Stored items

#####

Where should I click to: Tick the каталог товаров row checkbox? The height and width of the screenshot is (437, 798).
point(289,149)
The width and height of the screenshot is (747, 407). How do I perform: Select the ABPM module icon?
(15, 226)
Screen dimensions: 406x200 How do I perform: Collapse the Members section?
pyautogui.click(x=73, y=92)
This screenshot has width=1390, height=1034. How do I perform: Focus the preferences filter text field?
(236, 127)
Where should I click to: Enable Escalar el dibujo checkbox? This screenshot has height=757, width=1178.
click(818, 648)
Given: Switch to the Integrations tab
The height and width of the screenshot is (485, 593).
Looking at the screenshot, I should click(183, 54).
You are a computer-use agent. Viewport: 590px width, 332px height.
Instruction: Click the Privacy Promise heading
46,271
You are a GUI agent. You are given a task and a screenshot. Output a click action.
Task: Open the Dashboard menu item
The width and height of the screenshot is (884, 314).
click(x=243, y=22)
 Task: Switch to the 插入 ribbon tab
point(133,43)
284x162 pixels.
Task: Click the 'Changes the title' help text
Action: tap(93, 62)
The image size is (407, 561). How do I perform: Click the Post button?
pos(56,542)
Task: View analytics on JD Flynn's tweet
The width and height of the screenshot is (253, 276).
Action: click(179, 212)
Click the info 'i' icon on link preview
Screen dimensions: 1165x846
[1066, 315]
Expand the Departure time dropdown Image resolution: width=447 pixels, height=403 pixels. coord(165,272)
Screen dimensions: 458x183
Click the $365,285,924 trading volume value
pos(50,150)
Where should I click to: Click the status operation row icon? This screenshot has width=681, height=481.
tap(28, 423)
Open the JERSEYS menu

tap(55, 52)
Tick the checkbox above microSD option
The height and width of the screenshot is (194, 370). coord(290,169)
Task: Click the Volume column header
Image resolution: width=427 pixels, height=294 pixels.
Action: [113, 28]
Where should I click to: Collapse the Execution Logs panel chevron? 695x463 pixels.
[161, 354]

#####

* YOUR ASSIGNMENT
The answer must consist of every line from the entries above that contains the string "agent".

* ANSWER BELOW
You are a computer-use agent. Viewport: 590px width, 332px height.
You are a GUI agent. You are given a task and a screenshot. Output a click action.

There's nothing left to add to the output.